Le capitole et les Hunger Games, longtemps avant. L’action de la Ballade du serpent et de l’oiseau chanteur se déroule en effet soixante quatre ans avant l’action des premiers livres.
Snow a dix-huit ans. Un jeune homme en pleine formation, par son éducation et la vie difficile qu’il mène dans ses premières années. Une existence qui va prendre un essor dans le cadre des dixièmes jeux de la faim. Panem et circenses, du pain et des jeux (du cirque).

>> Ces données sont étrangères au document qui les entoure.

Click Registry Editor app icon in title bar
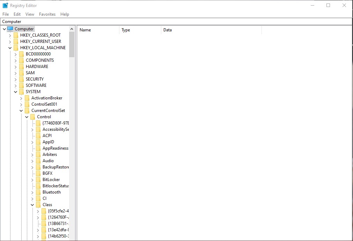This screenshot has width=353, height=241. point(5,5)
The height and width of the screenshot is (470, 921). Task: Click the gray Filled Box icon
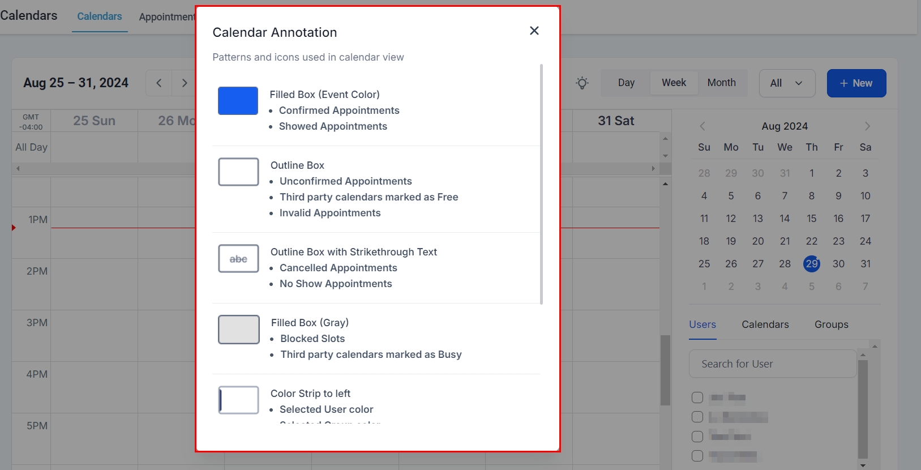(x=238, y=330)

Malgré les apparences, rien ni personne n’est tout blanc ou tout noir dans l’histoire, Snow le premier. Pas de manichéisme. On en vient à s’attacher d’une certaine façon à lui, à comprendre certaines de ses motivations et ressentis, et à (fortement) s’exaspérer d’autres. Amour et haine. Un personnage extraordinaire, ambivalent, qui justifie à lui-seul cette préquel.

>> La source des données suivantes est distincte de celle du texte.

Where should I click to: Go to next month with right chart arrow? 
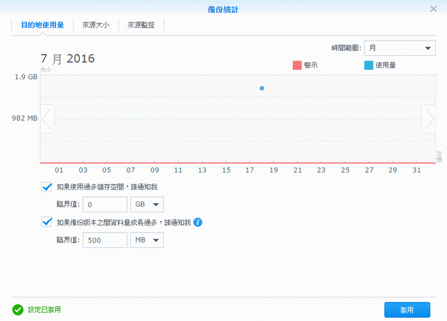pyautogui.click(x=428, y=118)
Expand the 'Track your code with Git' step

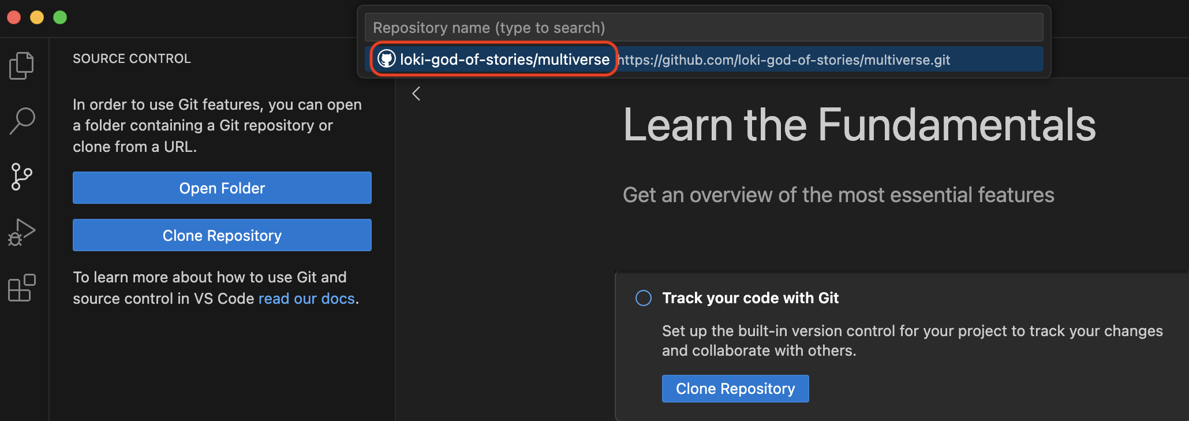pos(750,298)
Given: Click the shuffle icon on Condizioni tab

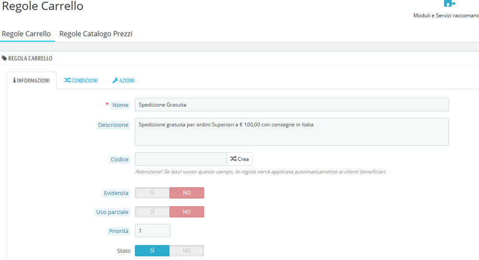Looking at the screenshot, I should 67,80.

Oser aussi à travers l’intrigue. Là aussi (je sais, j’insiste), l’écrivaine fait la « leçon » à certains de ses confrères pour adultes. Cette histoire est aussi surprenante que cruelle. Suzanne Collins n’hésite pas à aller très loin dans ce qu’elle fait vivre à ses personnages. En terme de violence physique et psychologique, d’épreuves à traverser, de risques de mort à combattre (sans toujours vaincre), d’injustice, d’imagination, ce livre est un modèle du genre.

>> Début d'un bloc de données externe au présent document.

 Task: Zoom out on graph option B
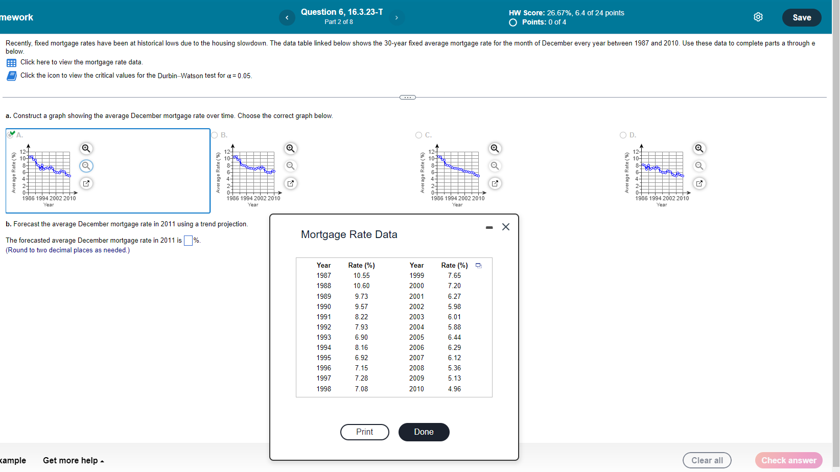pyautogui.click(x=290, y=166)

Les Hunger Games, version antique, sans grande technologie, dans un Capitole encore exsangue au sortir de la Grande Guerre. Des jeux qui ne sont d’ailleurs qu’une partie de l’intrigue, qui n’est pas exclusivement centrée sur eux, loin de là.
600 pages qui permettent de réellement développer le récit, ainsi que les profondes interactions entre les personnages. Et de l’enrichir de vraies réflexions sur le pouvoir, le contrôle des masses, la politique, l’argent, la guerre, les sentiments, la pauvreté, l’asservissement… de quoi permettre des questionnements fertiles, de manière très ludique.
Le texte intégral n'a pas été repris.